Ravichandran Ashwin light-heartedly invoked his 'mankad' controversy with England's Jos Buttler as India's superstar cricketers urged the nation of 1.3 billion to observe its strict lockdown to avoid spreading the novel coronavirus.
The spin bowler tweeted a picture of his dismissal of Buttler exactly a year ago in the Indian Premier League, when he spotted the batsman out of his crease at the non-striker's end and ran him out.
"Hahaha, somebody sent me this and told me it's exactly been 1 year since this run out happened," wrote Ashwin, who has changed his Twitter display name to "lets stay indoors India".
"As the nation goes into a lockdown, this is a good reminder to my citizens. Don't wander out. Stay inside, stay safe! #21DayLockdown."
The method of dismissal, named after former India player Vinoo Mankad, is legal but is seen by many as going against the game's values, unless the batsman has been warned first.
India, which has seen a sharp rise in Covid-19 cases, went into a 21-day "total lockdown" at midnight on Tuesday, with anyone ignoring the order facing up to two years in jail and a fine.
This year's IPL, the world's richest cricket league, is one of the many sports events worldwide to be postponed including the Tokyo Olympics, which has been delayed until next year.
Ashwin wasn't the only cricketer to urge people to stay at home, with India skipper Virat Kohli and his Bollywood actress wife Anushka Sharma also appealing to the public to observe the lockdown.

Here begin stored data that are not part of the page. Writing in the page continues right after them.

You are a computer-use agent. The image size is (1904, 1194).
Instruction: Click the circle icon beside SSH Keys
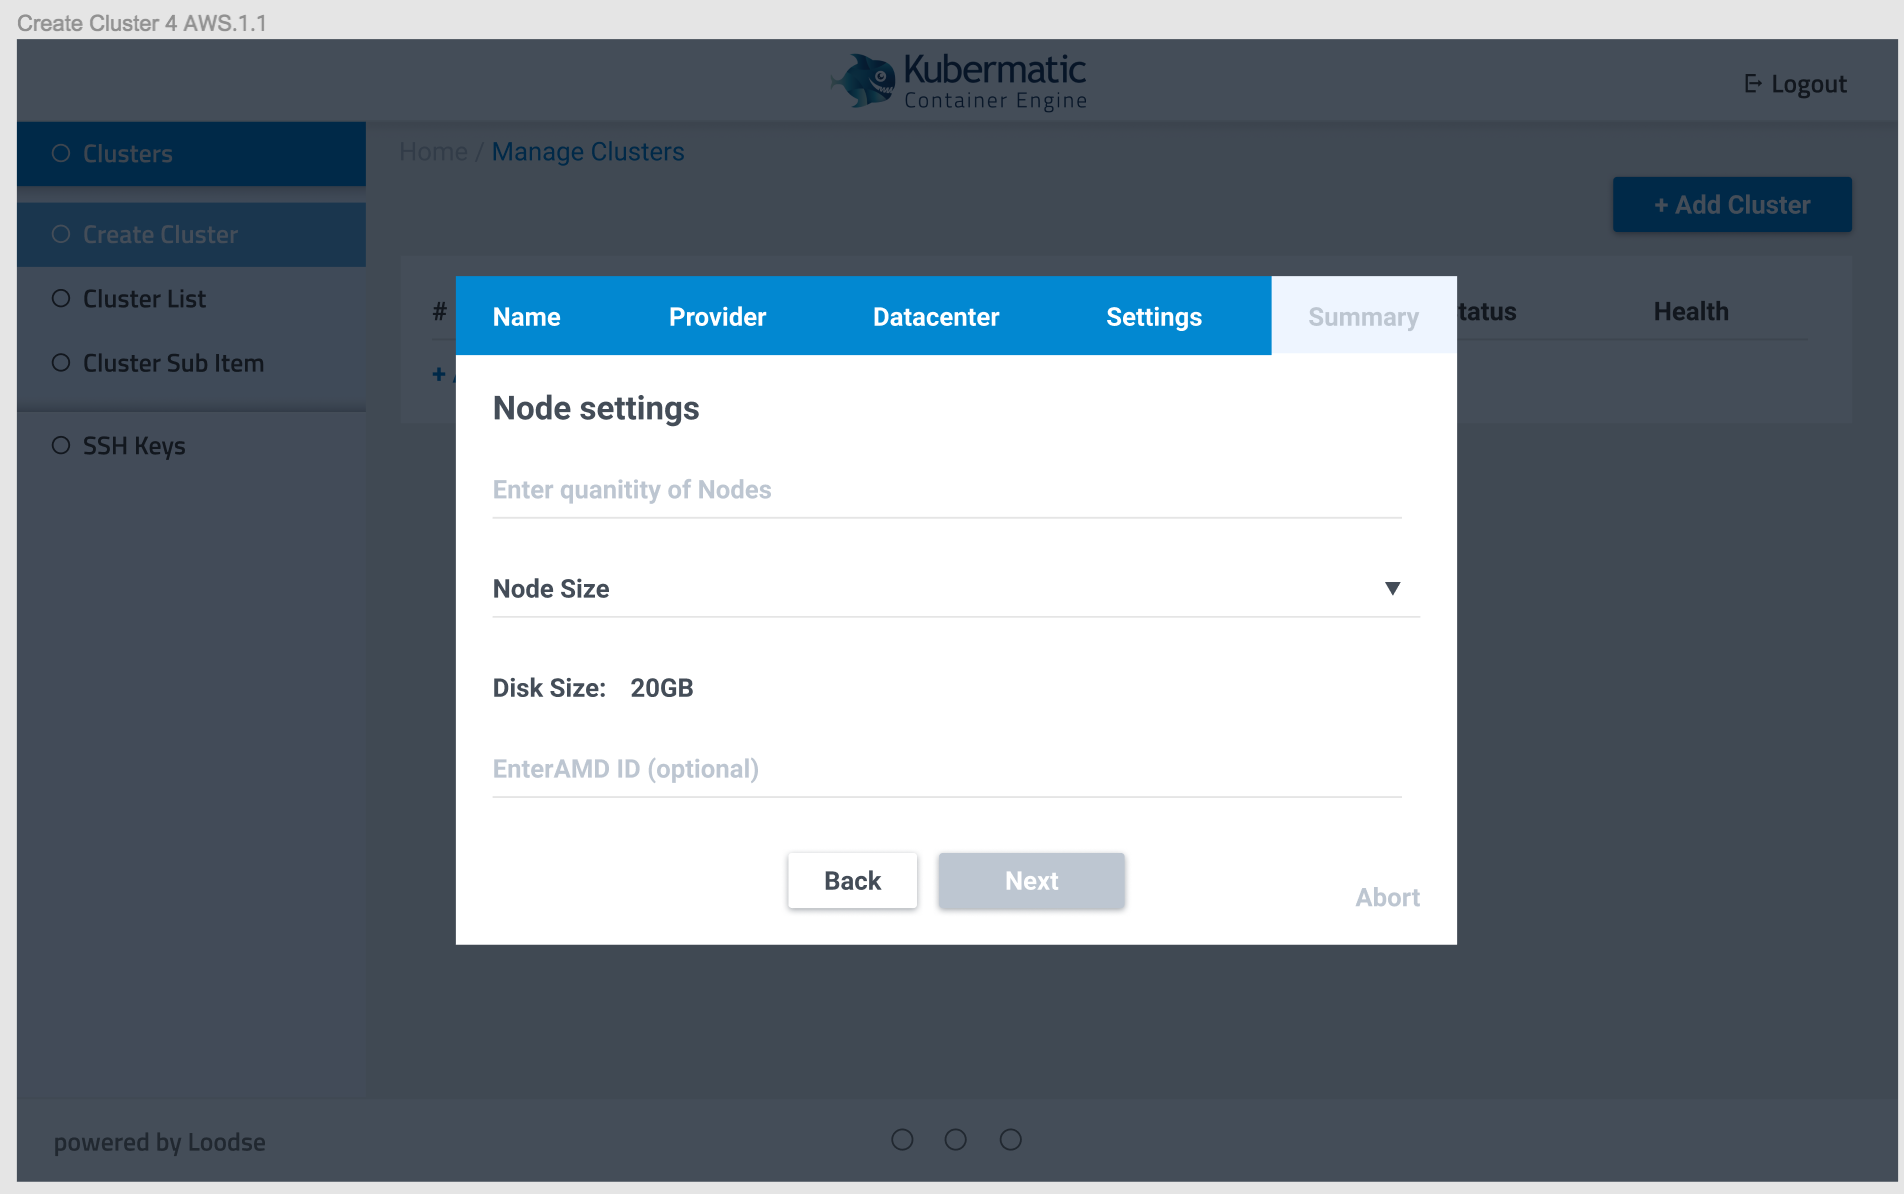click(61, 446)
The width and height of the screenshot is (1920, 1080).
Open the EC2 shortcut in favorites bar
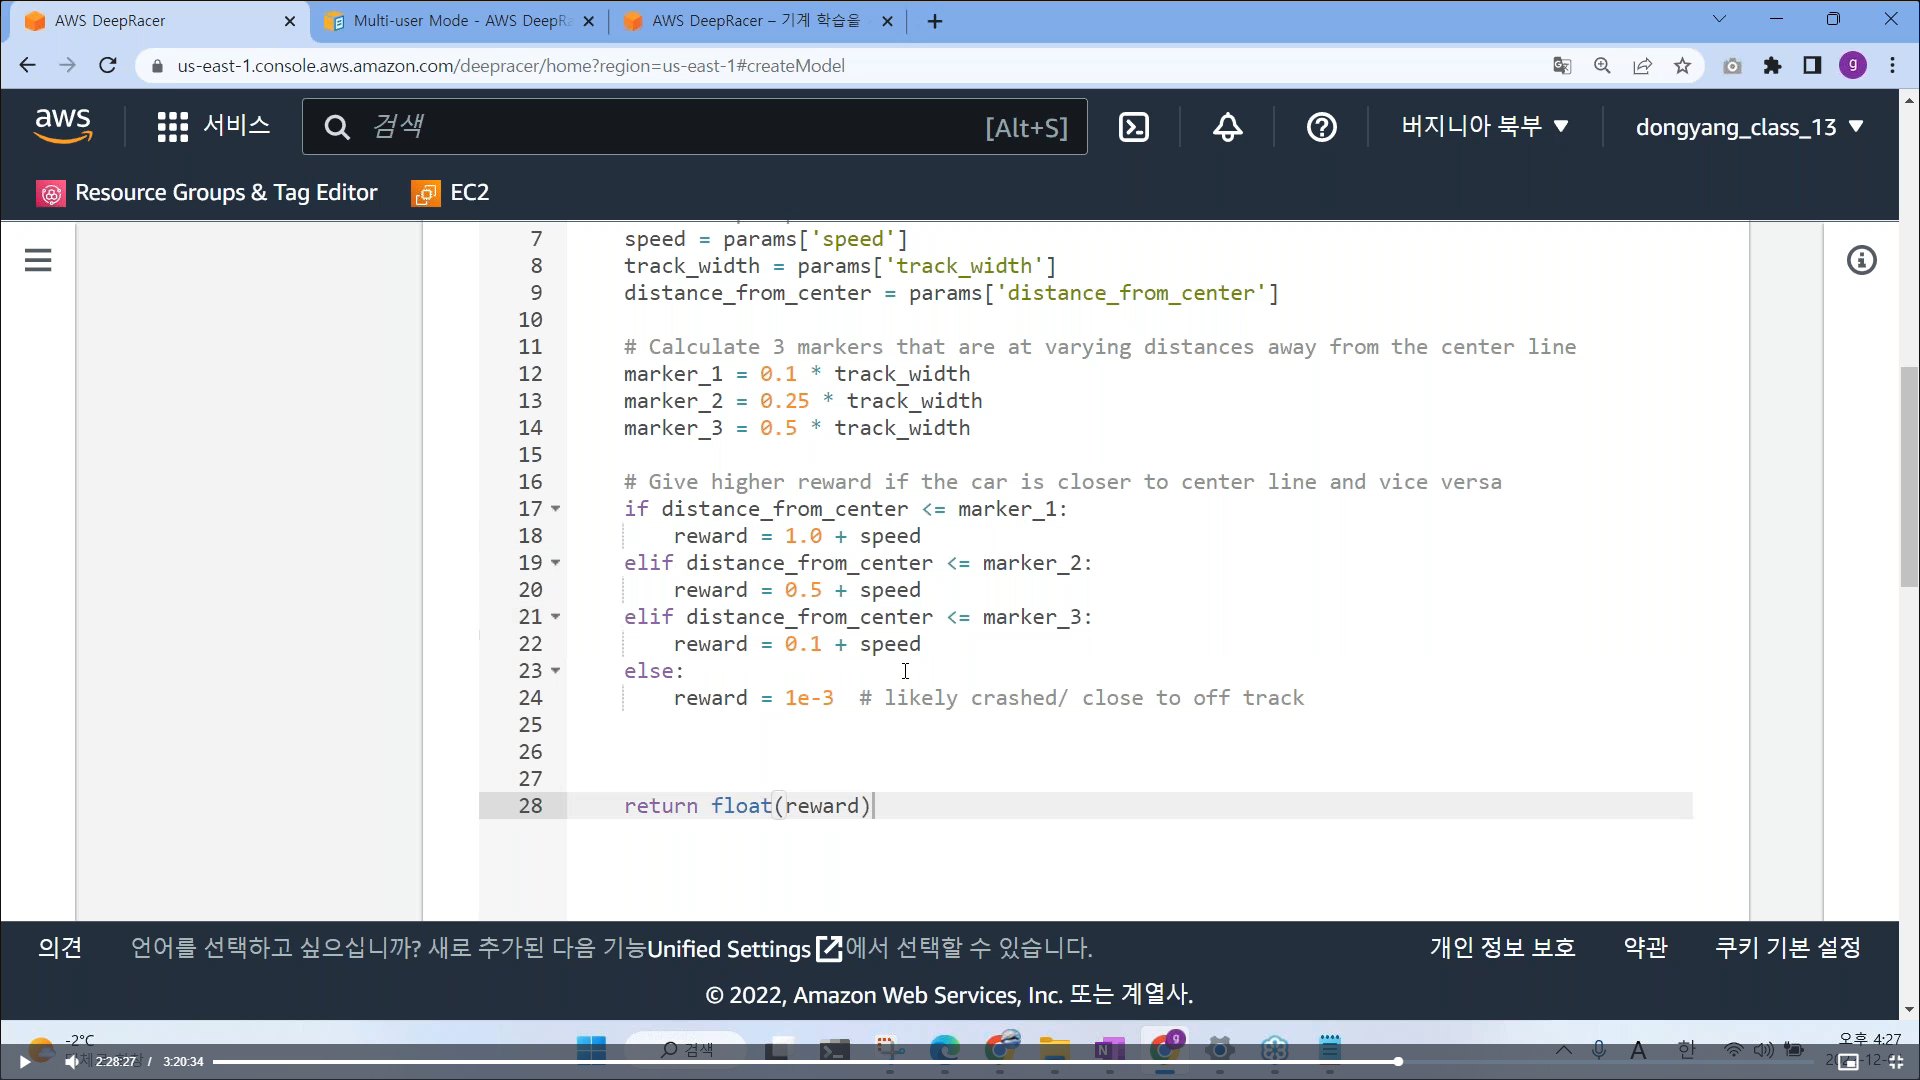pos(451,193)
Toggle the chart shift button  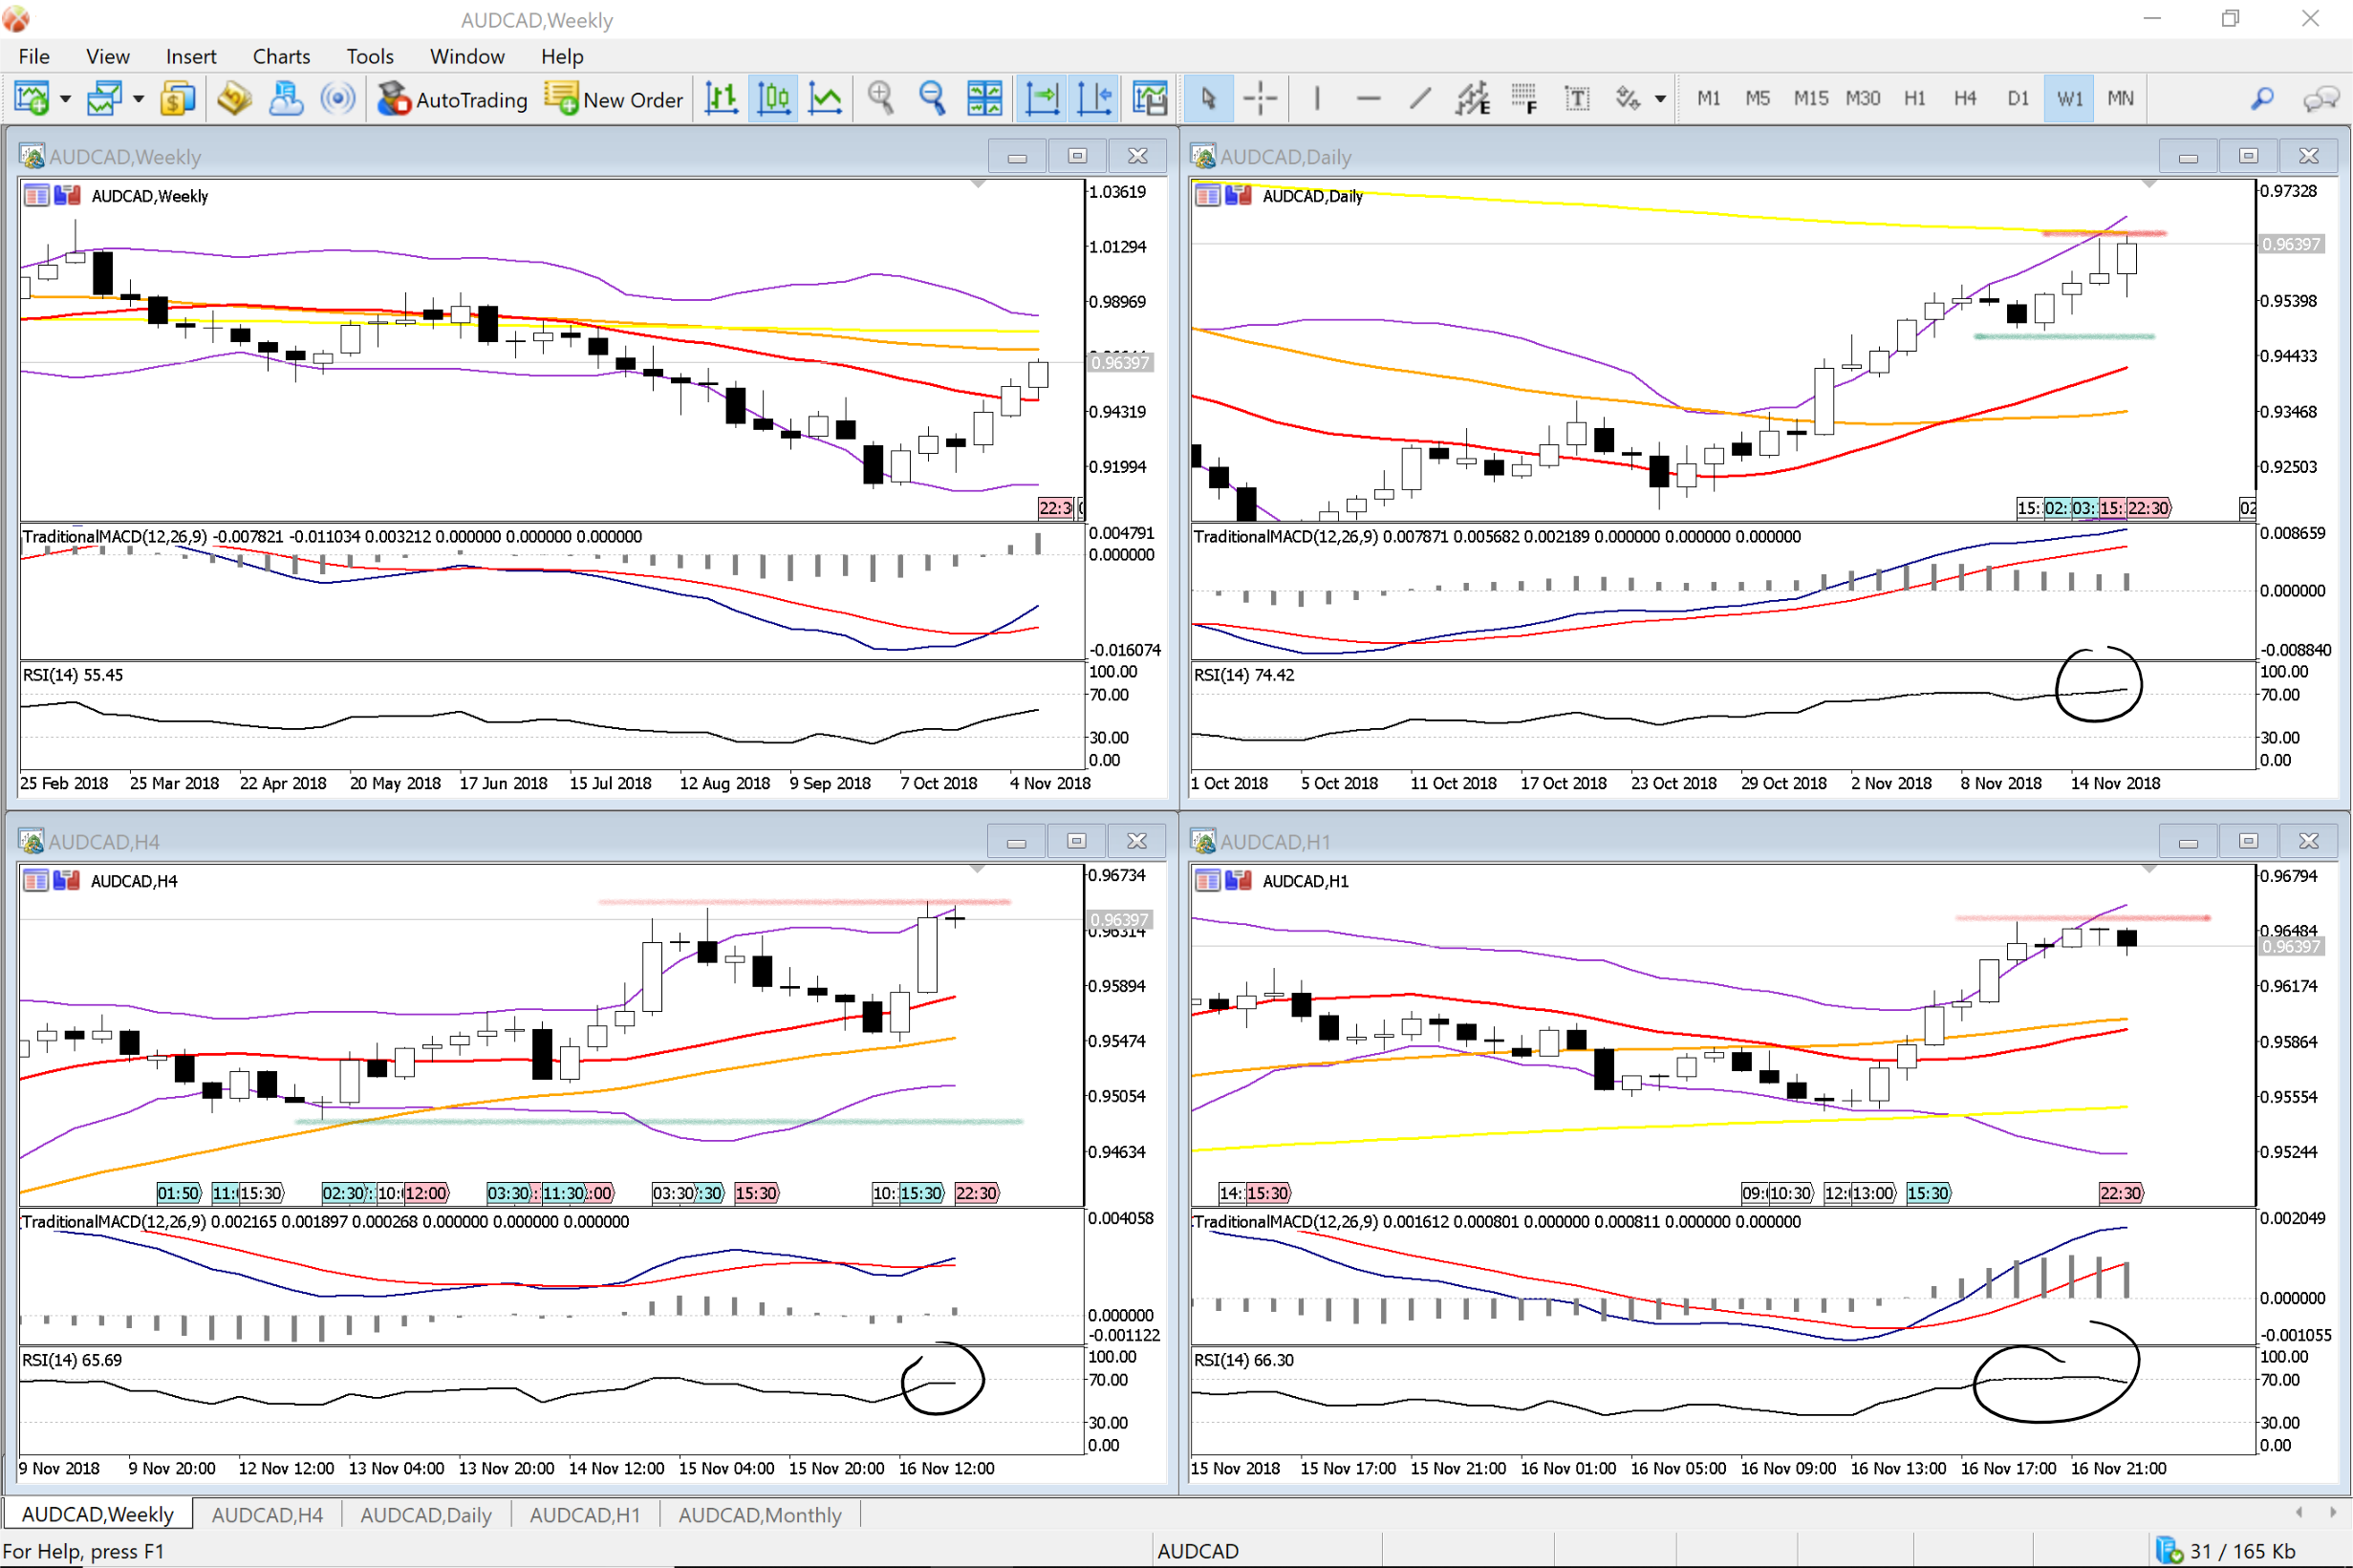click(1095, 98)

"These are testing times and we need to wake up to the seriousness of this situation," Kohli wrote on Twitter, along with a video message.
"Please let us all follow what's been told to us and stand united please. It's a plea to everyone."
Batting icon Sachin Tendulkar posted: "This simple task (staying indoors) can save millions of lives".
Meanwhile, India opener Shikhar Dhawan posted a skit of him doing household chores, such as washing his clothes and cleaning the toilet seat, while getting orders from his wife.
"Life after one week at home. Reality hits hard," he wrote.